[Excerpts from a dataset]
━━━━

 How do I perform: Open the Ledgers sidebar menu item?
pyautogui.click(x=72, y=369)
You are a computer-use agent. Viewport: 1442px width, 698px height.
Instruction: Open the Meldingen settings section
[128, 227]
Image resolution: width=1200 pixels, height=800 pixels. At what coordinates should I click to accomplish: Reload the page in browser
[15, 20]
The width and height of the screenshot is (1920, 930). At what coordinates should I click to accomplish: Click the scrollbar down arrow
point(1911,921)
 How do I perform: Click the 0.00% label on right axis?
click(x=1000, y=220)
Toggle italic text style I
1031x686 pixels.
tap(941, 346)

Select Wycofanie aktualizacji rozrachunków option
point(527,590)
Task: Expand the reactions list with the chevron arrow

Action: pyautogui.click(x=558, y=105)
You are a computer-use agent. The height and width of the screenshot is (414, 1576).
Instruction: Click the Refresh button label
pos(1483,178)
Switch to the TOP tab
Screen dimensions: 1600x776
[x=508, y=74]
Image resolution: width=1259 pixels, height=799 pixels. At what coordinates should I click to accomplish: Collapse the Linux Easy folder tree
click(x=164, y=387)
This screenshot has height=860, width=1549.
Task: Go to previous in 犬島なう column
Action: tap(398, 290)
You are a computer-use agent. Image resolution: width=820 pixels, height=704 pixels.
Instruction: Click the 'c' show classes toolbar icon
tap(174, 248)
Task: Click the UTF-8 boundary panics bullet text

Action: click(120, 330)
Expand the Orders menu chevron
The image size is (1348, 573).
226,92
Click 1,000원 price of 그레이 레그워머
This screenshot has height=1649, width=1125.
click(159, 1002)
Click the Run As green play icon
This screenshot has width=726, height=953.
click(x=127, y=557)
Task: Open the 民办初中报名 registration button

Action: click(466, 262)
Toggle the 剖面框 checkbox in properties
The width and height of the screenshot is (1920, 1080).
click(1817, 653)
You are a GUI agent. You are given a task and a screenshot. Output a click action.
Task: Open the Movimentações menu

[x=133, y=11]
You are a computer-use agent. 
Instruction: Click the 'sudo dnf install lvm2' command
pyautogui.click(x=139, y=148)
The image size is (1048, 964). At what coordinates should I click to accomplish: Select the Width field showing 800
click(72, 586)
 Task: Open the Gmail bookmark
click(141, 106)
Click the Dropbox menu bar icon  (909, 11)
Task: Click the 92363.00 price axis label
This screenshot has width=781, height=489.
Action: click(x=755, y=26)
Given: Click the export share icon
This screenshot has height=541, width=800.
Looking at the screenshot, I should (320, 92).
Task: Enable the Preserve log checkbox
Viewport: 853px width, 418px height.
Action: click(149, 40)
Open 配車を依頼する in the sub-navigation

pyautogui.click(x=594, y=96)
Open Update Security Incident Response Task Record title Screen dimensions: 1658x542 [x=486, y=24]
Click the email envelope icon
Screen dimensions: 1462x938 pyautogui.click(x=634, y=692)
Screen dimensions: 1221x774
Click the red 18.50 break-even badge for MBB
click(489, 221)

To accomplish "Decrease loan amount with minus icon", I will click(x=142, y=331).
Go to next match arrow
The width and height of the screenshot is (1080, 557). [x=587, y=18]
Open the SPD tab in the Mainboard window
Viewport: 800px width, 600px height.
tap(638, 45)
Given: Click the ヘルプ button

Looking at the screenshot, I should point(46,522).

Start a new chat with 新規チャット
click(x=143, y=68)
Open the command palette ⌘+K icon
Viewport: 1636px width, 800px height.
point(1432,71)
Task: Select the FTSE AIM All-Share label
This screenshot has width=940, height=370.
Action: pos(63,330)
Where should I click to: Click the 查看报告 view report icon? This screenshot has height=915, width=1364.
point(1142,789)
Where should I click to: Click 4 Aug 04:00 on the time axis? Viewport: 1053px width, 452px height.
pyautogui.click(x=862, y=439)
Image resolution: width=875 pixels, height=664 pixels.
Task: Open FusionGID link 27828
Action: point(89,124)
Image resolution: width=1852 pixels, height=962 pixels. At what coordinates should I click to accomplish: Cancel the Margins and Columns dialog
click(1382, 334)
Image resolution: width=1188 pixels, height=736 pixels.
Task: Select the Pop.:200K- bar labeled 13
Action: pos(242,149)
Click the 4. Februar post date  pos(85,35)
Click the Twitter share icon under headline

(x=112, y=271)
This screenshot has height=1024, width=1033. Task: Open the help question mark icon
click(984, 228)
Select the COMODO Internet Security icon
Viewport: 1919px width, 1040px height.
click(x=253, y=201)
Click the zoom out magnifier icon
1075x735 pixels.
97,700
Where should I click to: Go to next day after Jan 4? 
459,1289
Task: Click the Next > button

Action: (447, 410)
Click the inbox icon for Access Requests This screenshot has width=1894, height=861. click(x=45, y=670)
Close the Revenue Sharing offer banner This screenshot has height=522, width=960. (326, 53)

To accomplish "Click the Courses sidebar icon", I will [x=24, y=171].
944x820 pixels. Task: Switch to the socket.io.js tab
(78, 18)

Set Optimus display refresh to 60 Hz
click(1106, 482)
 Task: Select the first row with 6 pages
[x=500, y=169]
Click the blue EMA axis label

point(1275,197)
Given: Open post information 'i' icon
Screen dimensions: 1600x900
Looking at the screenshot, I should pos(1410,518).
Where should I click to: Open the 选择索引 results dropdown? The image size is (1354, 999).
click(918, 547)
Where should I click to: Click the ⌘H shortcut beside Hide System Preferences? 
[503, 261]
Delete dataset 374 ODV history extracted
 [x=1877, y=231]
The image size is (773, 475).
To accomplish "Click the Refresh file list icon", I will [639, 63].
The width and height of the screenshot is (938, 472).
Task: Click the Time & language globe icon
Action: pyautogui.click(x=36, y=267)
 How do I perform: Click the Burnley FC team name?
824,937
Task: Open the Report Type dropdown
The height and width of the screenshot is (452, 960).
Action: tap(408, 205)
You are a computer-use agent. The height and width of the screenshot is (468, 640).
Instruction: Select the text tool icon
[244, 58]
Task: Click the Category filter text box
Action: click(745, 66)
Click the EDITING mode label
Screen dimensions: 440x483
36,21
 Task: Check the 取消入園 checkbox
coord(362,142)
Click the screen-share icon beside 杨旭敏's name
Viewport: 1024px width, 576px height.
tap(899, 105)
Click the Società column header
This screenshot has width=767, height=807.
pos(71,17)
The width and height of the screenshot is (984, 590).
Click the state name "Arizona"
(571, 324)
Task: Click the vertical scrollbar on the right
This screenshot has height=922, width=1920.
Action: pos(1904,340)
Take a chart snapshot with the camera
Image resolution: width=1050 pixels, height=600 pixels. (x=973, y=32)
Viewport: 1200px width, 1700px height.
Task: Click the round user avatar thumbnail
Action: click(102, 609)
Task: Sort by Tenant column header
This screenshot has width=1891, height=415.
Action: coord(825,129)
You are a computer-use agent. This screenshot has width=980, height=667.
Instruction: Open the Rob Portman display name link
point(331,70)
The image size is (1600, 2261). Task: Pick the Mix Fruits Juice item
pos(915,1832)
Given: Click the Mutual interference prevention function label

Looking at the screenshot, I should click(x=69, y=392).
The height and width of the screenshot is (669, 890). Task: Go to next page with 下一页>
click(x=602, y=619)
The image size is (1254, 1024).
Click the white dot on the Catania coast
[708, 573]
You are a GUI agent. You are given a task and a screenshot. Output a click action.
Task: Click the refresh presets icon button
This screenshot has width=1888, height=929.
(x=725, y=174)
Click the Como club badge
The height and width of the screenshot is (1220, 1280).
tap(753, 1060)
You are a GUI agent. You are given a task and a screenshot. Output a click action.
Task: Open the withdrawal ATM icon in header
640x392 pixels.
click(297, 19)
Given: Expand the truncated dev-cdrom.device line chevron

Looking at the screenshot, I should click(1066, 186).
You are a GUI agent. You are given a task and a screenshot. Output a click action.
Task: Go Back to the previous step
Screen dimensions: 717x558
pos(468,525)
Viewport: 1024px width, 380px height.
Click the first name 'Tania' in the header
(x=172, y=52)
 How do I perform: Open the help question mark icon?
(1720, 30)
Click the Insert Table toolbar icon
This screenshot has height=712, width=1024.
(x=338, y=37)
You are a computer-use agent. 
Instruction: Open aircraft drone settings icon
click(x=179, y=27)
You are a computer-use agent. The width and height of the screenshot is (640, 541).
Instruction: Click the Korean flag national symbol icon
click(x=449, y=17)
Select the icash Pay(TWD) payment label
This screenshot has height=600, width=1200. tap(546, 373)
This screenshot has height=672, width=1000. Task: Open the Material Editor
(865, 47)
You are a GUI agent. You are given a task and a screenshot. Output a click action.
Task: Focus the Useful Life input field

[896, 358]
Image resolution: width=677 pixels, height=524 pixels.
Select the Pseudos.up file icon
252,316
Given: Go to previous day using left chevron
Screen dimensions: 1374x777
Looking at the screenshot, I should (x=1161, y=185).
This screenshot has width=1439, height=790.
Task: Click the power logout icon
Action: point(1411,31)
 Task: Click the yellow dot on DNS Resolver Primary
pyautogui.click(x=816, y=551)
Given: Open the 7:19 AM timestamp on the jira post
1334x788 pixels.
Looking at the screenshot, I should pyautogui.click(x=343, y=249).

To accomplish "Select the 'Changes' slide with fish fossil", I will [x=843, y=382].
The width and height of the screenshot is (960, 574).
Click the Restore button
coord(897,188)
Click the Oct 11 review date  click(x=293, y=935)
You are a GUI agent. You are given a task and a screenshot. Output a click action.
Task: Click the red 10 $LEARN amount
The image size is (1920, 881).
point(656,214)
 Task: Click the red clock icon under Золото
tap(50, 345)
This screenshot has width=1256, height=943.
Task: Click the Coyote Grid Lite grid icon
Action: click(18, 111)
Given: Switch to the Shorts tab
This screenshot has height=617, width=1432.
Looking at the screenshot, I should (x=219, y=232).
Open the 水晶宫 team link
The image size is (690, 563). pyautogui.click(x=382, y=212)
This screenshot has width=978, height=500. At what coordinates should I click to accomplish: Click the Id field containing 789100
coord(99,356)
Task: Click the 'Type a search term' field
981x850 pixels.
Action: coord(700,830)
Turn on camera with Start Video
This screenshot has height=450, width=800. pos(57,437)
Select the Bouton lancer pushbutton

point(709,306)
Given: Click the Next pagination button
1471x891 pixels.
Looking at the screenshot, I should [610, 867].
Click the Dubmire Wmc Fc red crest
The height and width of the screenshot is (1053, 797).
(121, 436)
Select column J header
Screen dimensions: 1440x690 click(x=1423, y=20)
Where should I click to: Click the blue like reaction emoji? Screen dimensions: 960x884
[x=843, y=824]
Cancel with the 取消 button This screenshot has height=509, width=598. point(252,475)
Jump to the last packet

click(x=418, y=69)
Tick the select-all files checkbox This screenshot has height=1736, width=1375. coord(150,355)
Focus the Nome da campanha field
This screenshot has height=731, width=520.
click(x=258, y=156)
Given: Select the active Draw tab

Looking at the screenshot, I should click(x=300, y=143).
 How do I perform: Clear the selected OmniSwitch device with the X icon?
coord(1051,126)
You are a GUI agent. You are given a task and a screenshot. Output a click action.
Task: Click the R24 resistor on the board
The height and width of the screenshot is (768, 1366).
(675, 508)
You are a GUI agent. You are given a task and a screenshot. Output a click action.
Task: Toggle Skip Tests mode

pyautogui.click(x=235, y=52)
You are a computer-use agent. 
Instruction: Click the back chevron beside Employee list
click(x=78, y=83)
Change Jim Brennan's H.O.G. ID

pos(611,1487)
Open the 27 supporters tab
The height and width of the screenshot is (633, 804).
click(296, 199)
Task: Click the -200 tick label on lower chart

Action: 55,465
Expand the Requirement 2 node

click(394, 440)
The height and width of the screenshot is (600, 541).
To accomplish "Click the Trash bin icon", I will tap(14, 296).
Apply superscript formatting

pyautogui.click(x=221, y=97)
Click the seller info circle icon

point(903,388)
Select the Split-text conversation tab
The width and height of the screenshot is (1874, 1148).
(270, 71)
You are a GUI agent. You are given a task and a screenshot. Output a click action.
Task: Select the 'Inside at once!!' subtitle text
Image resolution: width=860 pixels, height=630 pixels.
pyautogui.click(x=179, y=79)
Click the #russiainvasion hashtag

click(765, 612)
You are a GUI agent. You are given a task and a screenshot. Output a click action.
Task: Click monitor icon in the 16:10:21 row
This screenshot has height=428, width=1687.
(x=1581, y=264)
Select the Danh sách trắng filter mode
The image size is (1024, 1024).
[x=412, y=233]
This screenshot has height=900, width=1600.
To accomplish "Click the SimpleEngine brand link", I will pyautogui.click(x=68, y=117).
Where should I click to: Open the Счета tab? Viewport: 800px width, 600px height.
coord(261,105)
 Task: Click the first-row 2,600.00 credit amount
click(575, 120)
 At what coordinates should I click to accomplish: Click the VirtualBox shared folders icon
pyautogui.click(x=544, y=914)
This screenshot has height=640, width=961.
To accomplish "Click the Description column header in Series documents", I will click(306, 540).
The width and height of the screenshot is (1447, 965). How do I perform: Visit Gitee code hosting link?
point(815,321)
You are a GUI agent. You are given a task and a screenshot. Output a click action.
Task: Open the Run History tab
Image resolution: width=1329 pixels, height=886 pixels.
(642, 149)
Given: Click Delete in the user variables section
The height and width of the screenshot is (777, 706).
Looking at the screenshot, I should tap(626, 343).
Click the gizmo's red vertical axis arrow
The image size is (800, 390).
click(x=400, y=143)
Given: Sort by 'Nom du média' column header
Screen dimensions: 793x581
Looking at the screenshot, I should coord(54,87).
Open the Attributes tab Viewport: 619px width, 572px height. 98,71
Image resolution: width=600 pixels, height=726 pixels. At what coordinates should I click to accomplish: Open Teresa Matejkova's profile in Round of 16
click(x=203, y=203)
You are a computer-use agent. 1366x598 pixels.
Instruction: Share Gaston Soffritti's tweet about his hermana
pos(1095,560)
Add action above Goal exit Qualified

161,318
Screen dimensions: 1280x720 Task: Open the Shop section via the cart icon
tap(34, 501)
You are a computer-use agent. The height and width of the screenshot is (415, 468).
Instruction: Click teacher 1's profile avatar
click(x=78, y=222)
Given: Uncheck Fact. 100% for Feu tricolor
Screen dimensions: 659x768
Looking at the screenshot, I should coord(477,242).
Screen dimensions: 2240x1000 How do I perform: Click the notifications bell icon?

━━━━

TASK PROMPT: Look through the data above. Each line containing the word "Sort" needs to be copied.

SOLUTION FOR THIS PROBLEM:
Task: Sort by Tenant column header
Given: Sort by 'Nom du média' column header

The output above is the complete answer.